Still, not all the reports suggesting Israel’s proclivity for pedicide can be labeled antisemitic or even anti-Israel. In common, though, is their use of Israel as a filter for resuscitating, amplifying, and purifying medieval accusations and presenting them to the public as facts. And unlike the old antisemites who might be exposed, shamed, and educated, the Atlneu ones are proud of their positions and immune to enlightenment. On the contrary, any attempt to challenge the Altneu views is liable to meet with censorship or worse, especially if the challenger is a Jew.

So discovered CBS Morning co-anchor Tony Dokoupil after interviewing the iconic Black writer Ta-Nehisi Coates about his new book, The Message. Dokoupil was particularly inquisitive about the longest chapter in which the author, based on a single, ten-day visit to Israel and the West Bank, demonizes Israel as a white racist state whose supporters dominate the media and suppress Palestinian voices. As pointed out by Coleman Hughes in his Free Press review, there is nothing new about the book’s classic antisemitic themes, only the reaction to Dokoupil’s questioning of them. Why had Coates failed to mention even one of the thousands of terrorist attacks against Israel, he asked, or its enemies’ serial attempts to destroy it?  “What is it that so particularly offends you about the existence of a Jewish State that is a Jewish safe place and not any of the other states out there?”

For the temerity of posing these questions, Dokoupil was pilloried by CBS for his rude and hostile conduct and for failing to meet the company’s “editorial standards.” He and his colleagues were forced to run a gauntlet of the network’s Race and Culture Unit, DEI department, and the standards and practices team. Apart from Shari Redstone, the chairwoman and CEO of CBS’ parent company, few rose to defend him. Some, not so subtly, pointed out that Dokoupil, whose ex-wife and two children live in Israel, is Jewish. So is Redstone.
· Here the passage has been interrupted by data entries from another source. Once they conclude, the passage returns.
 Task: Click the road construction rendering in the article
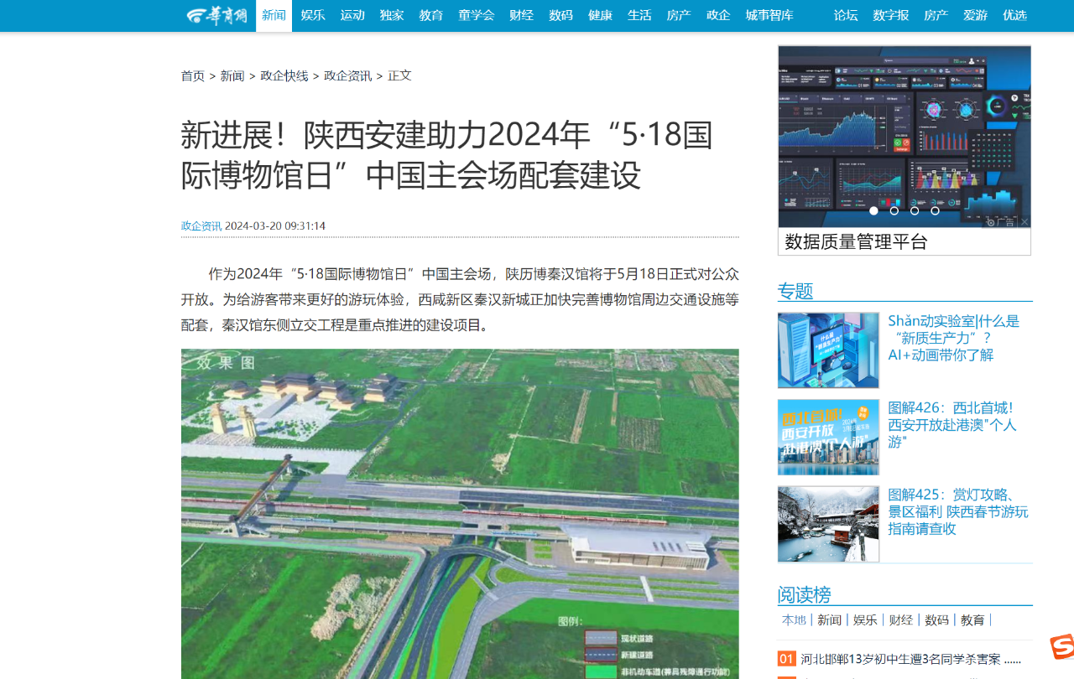[460, 516]

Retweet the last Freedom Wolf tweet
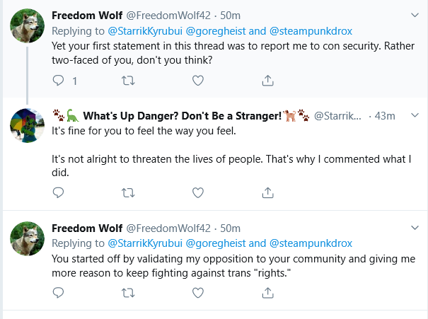click(x=128, y=293)
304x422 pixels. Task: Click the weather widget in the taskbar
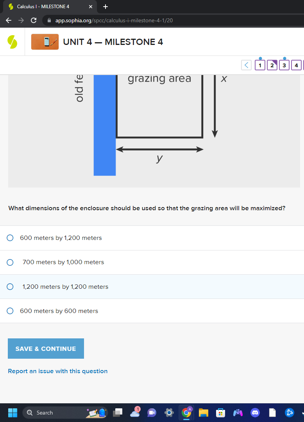[96, 413]
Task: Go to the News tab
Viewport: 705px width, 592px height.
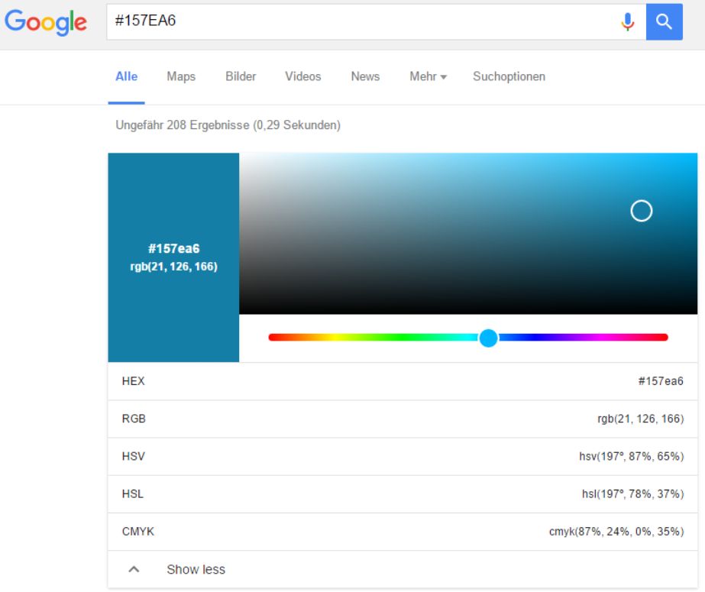Action: (x=365, y=76)
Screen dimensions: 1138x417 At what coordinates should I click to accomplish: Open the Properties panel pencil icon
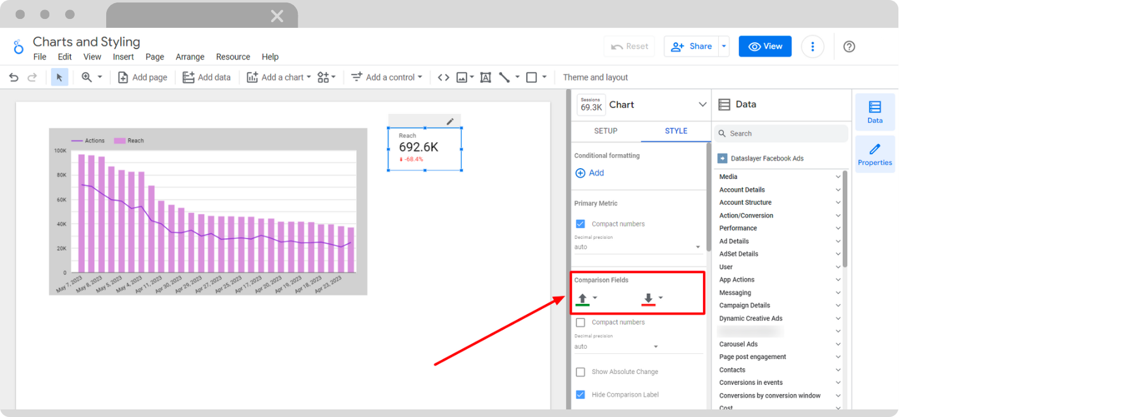pos(874,154)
This is the Altneu antisemitism, an implicit prejudice that adduces Israel as evidence of Jewish vindictiveness, avarice, and barbarism, and transforms ancient anti-Jewish myths into contemporary realities. It is a post post-Holocaust practice in which the Jew-hatred once considered marginal and unsavory has become mundane and socially acceptable. Fighting it may often appear impossible.
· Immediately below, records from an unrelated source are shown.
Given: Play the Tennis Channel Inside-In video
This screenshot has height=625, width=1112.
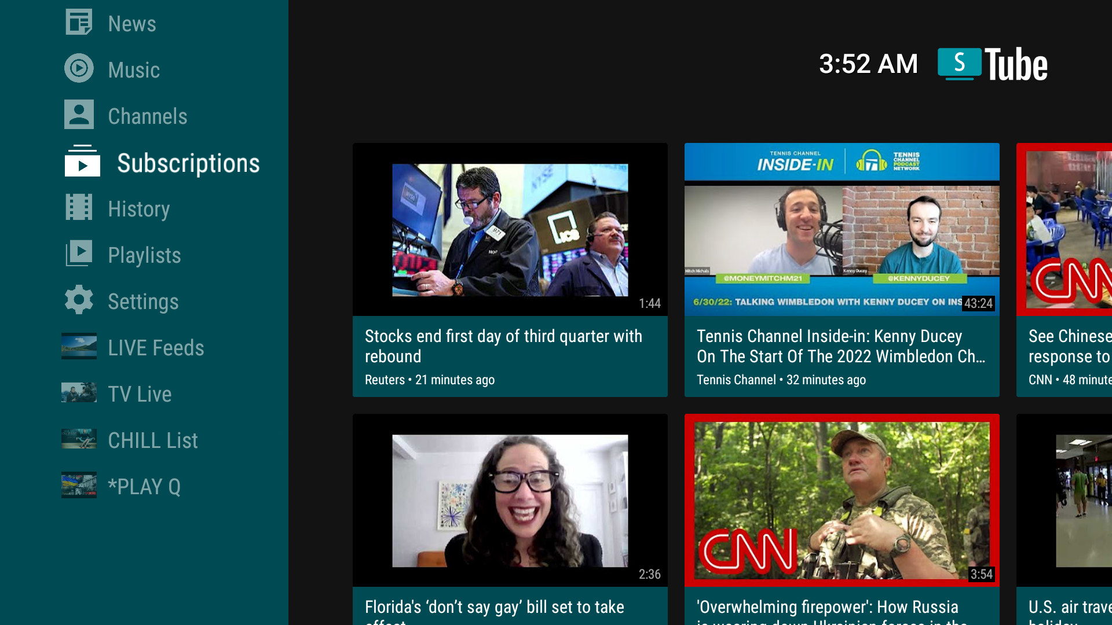Looking at the screenshot, I should tap(842, 230).
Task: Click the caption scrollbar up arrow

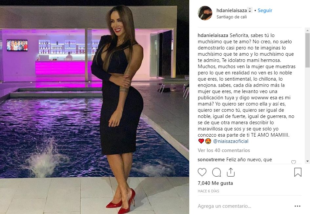Action: point(307,30)
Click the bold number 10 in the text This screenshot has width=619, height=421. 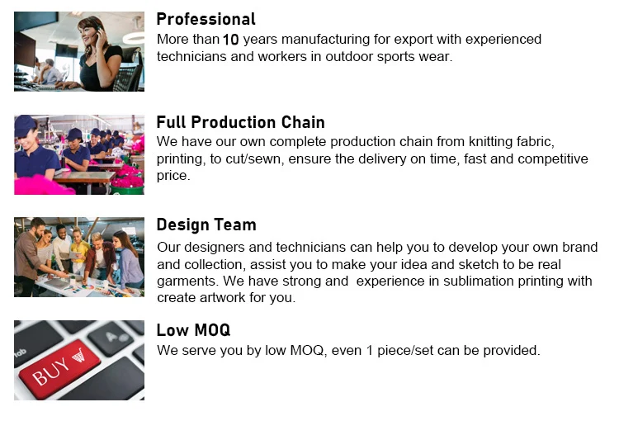(x=231, y=40)
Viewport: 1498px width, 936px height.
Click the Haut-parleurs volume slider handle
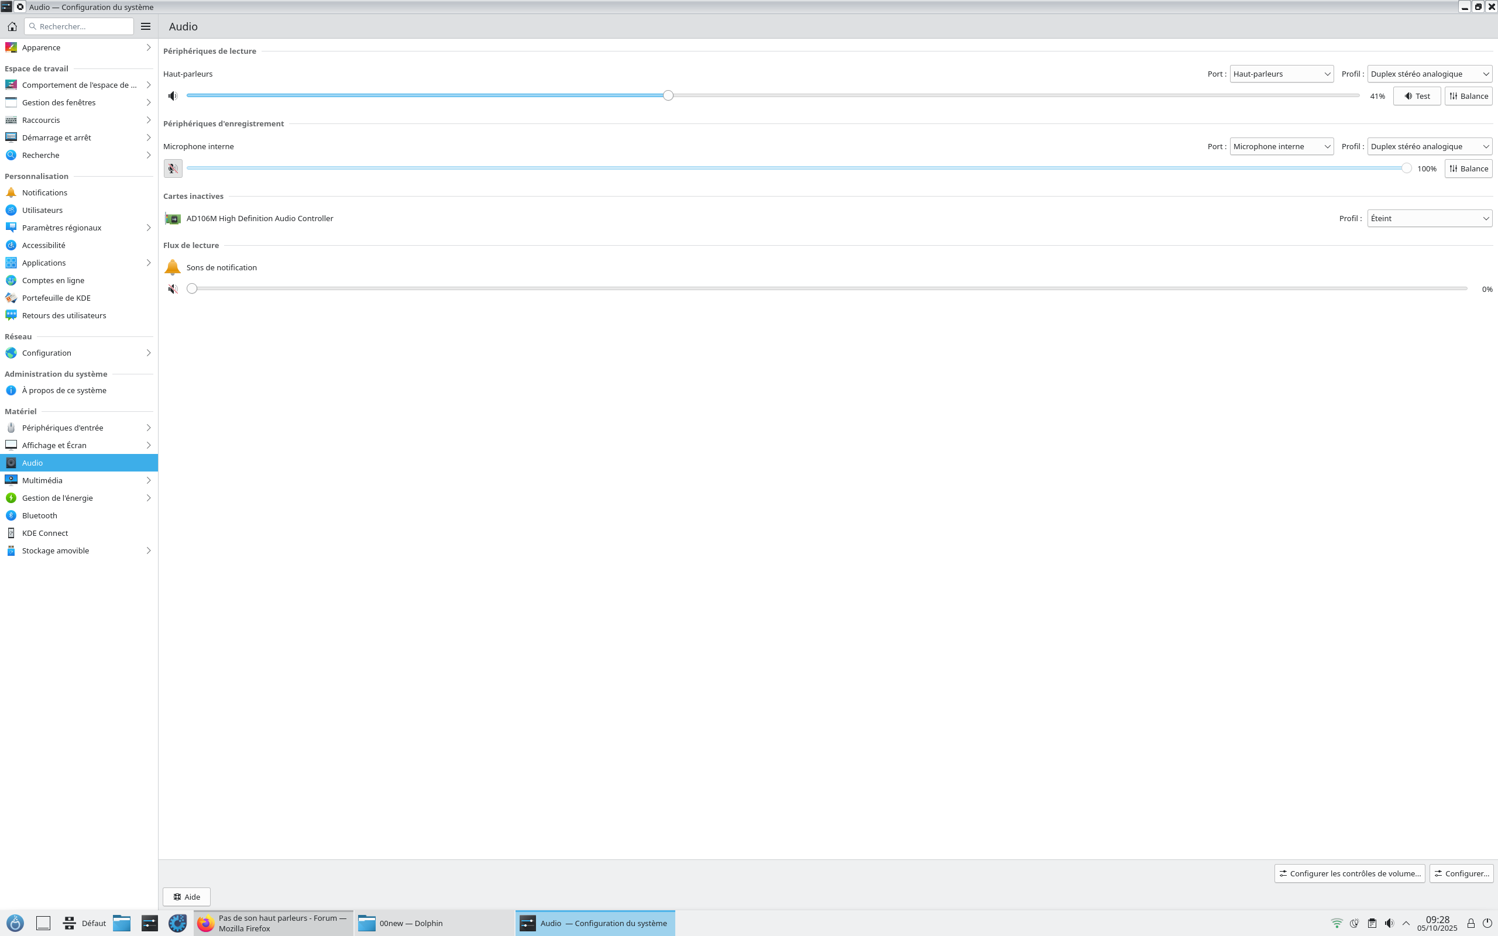tap(668, 95)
Yet fight it we must. The Altneu antisemites may not be educatable but not so the Jews. We must teach ourselves to recognize Jew-hatred in its new, normative form and condemn it for the racism it is. We must continue to press all levels of government to endorse the International Holocaust Remembrance Alliance (IHRA) definition of antisemitism that clearly connects it with anti-Zionism. We must boycott news outlets and institutions that promulgate vile Jewish stereotypes and, when possible, challenge them legally. We must demand that our leaders, when confronted with charges of Israeli genocide or a surfeit of Jewish power, refute and denounce them immediately. The Altneu antisemitism demands an Altneu Defense.